• [What you are asked to do]
In the entries below, find the line with "This screenshot has width=356, height=268." and print exactly every line from there up to and including the line with "Given: Click the commenter's", with no other lines.

[Dataset entries]
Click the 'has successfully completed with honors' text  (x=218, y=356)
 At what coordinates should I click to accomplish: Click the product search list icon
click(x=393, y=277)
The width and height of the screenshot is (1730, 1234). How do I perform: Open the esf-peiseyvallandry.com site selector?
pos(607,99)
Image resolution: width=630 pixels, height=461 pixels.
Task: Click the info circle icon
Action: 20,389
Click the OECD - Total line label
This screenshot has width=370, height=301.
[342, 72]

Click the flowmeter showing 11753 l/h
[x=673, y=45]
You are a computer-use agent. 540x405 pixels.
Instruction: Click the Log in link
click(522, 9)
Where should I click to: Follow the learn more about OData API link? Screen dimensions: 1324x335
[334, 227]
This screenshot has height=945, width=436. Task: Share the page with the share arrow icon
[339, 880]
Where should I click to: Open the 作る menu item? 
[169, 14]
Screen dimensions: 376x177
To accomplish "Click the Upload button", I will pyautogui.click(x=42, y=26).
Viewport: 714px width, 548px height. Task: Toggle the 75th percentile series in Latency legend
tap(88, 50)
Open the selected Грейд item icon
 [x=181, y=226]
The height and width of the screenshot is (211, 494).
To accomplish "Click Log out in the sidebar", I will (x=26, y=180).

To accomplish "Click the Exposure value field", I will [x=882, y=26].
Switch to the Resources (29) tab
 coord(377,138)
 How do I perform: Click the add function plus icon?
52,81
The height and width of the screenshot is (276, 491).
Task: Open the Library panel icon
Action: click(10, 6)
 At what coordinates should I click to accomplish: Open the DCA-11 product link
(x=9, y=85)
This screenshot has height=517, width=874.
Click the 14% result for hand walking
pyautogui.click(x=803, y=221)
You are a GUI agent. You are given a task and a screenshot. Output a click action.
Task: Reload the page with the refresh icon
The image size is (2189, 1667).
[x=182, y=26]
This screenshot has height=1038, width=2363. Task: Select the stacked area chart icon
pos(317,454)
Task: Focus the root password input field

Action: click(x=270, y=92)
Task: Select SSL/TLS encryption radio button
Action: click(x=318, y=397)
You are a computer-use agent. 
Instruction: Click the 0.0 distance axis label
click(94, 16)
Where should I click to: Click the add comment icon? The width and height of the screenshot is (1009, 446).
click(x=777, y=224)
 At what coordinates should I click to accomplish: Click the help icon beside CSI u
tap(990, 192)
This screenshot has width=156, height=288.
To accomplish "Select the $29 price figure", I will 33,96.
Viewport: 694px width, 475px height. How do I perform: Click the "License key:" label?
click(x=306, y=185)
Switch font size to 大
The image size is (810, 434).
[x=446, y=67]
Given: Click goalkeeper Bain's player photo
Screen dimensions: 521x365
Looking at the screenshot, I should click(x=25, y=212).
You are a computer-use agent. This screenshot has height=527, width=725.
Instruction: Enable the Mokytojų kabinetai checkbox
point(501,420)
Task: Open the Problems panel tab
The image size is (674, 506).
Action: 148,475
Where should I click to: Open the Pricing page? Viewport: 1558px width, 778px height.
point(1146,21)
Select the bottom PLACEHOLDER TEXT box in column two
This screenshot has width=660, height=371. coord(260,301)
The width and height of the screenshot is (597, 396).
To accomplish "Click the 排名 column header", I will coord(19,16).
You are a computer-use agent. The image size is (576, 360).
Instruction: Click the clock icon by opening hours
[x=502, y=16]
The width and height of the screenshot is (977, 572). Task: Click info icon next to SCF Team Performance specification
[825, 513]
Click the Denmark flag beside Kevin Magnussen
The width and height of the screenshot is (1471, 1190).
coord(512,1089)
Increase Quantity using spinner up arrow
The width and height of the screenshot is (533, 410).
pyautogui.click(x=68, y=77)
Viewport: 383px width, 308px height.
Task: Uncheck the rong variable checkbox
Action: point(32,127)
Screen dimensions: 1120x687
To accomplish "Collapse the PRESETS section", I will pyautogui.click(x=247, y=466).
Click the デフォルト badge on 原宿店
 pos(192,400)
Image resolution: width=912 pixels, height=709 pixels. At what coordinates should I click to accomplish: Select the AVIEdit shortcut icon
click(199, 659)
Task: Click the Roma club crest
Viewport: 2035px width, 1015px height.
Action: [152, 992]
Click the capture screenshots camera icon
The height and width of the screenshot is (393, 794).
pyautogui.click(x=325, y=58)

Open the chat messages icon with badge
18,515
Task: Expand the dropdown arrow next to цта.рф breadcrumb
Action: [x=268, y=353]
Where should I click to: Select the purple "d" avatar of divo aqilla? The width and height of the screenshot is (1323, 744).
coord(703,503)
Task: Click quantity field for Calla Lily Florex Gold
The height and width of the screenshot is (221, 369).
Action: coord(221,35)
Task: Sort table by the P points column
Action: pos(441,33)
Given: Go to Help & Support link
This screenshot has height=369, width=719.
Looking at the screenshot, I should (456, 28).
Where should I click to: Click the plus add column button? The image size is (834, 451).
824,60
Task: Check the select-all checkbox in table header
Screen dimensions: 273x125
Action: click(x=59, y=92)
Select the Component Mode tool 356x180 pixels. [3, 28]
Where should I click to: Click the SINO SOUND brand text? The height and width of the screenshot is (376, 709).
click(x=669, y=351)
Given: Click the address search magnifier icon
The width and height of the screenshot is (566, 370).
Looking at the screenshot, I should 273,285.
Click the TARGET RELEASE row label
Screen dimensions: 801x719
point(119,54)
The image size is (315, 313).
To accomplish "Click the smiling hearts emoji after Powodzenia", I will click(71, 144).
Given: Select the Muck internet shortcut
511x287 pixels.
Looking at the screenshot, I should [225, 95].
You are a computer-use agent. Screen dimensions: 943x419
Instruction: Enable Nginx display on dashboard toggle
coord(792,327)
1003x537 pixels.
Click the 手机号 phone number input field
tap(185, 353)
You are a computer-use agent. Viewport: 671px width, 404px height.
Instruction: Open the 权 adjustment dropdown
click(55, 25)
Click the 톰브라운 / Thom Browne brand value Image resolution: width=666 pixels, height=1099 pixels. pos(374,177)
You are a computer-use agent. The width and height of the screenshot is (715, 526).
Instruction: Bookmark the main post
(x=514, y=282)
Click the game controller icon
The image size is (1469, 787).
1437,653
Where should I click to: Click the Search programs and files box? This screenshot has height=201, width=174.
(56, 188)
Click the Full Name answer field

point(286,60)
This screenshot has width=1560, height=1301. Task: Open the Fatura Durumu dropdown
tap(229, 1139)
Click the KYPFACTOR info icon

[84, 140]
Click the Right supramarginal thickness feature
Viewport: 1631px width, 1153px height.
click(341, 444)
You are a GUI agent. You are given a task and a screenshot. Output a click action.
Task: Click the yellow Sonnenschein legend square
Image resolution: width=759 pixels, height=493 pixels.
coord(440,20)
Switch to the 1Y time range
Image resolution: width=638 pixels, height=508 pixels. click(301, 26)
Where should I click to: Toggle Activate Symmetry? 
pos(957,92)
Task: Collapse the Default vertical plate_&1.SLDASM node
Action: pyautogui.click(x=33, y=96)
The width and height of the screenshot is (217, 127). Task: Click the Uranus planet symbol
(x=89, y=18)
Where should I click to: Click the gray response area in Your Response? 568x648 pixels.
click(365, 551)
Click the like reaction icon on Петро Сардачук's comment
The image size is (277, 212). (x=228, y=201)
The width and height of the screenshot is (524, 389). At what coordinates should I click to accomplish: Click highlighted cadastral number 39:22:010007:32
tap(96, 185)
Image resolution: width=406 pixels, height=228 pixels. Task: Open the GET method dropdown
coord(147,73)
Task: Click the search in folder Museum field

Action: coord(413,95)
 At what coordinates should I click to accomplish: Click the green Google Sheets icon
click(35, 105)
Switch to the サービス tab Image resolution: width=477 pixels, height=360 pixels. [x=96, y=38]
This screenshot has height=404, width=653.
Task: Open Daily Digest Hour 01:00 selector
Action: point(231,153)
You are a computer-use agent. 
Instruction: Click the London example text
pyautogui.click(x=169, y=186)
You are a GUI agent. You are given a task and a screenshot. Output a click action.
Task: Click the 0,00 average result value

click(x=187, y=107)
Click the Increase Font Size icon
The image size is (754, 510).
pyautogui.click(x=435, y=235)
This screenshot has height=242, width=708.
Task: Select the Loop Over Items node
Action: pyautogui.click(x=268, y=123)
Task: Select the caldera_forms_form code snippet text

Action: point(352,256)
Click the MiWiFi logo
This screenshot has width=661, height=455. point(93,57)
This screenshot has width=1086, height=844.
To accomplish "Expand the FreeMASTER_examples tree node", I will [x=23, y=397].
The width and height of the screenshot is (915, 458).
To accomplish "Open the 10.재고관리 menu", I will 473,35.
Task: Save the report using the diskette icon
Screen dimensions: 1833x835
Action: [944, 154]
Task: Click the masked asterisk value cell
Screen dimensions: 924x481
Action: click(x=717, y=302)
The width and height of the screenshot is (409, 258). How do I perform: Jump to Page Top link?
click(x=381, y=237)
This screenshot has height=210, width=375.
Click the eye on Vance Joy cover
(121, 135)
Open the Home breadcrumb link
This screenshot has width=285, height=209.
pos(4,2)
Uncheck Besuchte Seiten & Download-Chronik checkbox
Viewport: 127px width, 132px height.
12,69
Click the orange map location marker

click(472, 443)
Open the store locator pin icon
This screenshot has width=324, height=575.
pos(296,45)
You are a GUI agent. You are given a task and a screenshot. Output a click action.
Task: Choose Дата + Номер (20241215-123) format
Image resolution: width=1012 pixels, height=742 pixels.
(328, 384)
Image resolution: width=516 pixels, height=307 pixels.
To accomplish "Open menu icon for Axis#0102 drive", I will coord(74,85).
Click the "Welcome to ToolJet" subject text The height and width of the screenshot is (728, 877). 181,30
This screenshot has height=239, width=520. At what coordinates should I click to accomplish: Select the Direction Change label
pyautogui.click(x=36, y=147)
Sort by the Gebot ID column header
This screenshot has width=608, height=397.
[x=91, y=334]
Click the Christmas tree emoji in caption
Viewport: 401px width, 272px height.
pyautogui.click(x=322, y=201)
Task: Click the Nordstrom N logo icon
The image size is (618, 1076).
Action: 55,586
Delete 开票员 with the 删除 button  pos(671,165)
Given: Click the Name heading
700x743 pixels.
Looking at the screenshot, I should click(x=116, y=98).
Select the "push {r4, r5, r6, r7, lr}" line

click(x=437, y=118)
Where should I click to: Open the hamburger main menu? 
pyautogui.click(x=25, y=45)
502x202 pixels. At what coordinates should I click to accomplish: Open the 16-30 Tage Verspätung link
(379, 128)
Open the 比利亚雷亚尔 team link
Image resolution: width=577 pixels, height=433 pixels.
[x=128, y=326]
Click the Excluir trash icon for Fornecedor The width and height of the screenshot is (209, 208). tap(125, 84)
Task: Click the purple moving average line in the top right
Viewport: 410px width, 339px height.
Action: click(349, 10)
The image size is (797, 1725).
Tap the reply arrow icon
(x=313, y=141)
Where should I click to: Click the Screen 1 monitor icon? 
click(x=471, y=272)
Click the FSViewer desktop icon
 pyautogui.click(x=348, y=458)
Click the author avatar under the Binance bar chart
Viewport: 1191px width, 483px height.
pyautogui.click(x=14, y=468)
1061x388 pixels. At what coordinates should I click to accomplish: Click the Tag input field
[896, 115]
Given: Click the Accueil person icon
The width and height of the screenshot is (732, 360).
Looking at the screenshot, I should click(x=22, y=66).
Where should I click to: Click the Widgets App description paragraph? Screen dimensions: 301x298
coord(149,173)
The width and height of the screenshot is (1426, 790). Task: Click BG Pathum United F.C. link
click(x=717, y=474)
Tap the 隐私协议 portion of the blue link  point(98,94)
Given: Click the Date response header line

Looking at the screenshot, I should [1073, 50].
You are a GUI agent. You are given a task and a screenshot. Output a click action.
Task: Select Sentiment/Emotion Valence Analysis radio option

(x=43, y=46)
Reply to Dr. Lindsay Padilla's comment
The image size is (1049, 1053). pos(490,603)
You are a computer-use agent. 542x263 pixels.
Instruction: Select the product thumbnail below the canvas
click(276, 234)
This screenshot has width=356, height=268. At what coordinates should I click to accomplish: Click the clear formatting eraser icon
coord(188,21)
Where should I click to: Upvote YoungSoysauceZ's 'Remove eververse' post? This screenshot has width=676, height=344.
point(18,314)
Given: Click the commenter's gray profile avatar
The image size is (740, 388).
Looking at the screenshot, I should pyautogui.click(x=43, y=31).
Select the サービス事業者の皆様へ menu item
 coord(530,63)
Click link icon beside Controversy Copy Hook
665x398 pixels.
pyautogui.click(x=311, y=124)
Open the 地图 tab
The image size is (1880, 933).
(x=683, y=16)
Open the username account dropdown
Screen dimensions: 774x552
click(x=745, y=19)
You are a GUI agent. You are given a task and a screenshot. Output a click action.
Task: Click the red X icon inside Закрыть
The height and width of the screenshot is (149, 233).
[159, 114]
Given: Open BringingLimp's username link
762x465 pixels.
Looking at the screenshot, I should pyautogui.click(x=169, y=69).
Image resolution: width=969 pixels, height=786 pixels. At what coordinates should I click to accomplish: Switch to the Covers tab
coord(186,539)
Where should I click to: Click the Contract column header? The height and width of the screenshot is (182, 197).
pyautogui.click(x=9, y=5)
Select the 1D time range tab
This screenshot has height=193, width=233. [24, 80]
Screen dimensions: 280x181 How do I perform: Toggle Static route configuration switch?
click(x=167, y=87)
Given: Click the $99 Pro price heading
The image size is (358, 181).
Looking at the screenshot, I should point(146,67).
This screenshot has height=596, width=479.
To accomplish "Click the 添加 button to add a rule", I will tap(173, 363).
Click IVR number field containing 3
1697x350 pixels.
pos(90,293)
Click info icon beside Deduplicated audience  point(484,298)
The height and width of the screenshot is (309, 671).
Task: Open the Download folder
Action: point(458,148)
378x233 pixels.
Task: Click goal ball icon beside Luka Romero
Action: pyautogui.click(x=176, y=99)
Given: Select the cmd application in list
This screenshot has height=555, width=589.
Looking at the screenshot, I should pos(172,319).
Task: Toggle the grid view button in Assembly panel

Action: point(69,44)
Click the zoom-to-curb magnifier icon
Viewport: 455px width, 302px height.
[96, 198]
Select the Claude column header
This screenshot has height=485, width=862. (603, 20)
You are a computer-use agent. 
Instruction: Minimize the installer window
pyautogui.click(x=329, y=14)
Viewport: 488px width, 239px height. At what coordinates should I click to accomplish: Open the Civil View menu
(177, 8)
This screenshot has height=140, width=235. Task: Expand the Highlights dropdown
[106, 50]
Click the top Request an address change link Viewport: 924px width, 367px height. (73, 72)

• [Written reply]
This screenshot has width=356, height=268. At what coordinates should I click to accomplish: Click the clear formatting eraser icon
coord(188,21)
Where should I click to: Upvote YoungSoysauceZ's 'Remove eververse' post? This screenshot has width=676, height=344.
point(18,314)
Given: Click the commenter's gray profile avatar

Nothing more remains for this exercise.